*Problem details*: Output only these lines, set down exactly: the one containing "Task: Click the Master" and each line after it through the end of the records.

Given records: Begin

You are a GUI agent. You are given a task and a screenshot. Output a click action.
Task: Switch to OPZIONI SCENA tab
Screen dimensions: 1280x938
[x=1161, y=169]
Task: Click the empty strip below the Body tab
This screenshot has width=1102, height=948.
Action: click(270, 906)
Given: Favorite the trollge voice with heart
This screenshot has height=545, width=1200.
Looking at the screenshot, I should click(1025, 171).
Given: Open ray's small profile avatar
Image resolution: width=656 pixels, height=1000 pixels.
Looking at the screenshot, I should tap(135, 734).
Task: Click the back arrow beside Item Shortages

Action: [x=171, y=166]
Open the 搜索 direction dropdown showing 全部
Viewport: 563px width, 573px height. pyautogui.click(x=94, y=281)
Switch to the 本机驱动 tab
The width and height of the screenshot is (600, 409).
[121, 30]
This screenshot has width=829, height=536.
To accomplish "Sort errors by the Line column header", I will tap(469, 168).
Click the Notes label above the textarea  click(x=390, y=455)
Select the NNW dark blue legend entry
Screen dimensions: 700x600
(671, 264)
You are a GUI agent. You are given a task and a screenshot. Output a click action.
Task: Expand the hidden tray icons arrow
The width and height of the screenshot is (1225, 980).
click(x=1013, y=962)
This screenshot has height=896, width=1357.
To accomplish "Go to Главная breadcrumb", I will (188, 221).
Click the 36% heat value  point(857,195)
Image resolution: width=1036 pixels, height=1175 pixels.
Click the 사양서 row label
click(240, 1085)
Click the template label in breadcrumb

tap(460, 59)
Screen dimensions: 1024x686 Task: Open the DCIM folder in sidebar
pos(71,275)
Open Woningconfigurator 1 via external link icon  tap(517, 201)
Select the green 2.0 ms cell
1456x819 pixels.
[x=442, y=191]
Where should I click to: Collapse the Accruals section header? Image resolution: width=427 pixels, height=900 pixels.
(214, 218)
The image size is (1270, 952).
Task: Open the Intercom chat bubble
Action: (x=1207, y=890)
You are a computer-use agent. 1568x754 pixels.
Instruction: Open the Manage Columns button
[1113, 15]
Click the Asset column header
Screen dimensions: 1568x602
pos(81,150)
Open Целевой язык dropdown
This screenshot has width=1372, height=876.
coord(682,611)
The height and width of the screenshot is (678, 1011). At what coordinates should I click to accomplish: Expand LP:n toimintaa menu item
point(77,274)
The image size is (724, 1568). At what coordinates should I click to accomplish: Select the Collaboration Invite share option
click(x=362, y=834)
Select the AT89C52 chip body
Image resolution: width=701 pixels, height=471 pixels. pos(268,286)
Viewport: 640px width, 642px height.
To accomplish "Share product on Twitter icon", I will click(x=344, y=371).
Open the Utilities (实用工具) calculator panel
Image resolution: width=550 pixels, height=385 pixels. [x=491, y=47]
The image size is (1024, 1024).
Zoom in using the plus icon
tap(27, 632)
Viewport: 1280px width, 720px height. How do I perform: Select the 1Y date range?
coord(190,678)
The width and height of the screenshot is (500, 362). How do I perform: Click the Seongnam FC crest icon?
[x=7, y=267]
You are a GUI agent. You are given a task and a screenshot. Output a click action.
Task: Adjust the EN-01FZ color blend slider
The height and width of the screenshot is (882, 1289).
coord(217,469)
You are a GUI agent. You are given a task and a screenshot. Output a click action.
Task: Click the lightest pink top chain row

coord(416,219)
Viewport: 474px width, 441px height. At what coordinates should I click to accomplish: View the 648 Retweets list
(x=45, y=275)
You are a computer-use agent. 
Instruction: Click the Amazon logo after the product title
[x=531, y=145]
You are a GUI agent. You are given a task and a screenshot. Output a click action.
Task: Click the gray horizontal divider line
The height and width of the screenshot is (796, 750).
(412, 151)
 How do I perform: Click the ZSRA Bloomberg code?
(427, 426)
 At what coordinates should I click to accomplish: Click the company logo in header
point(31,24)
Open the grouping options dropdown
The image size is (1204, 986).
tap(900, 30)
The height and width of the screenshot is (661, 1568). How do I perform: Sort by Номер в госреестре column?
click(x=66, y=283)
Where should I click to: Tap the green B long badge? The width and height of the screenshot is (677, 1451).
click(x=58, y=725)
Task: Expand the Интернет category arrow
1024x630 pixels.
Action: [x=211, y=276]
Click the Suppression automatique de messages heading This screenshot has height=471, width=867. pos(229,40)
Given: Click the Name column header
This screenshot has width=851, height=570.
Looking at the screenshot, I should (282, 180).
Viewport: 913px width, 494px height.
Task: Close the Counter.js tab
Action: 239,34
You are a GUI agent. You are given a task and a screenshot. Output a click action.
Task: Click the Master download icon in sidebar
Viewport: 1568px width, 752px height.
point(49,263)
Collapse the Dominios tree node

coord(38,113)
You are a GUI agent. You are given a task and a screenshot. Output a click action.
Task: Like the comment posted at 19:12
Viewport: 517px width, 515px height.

Given records: End

*Response*:
Task: Click the Master download icon in sidebar
Viewport: 1568px width, 752px height.
point(49,263)
Collapse the Dominios tree node

coord(38,113)
You are a GUI agent. You are given a task and a screenshot. Output a click action.
Task: Like the comment posted at 19:12
Viewport: 517px width, 515px height.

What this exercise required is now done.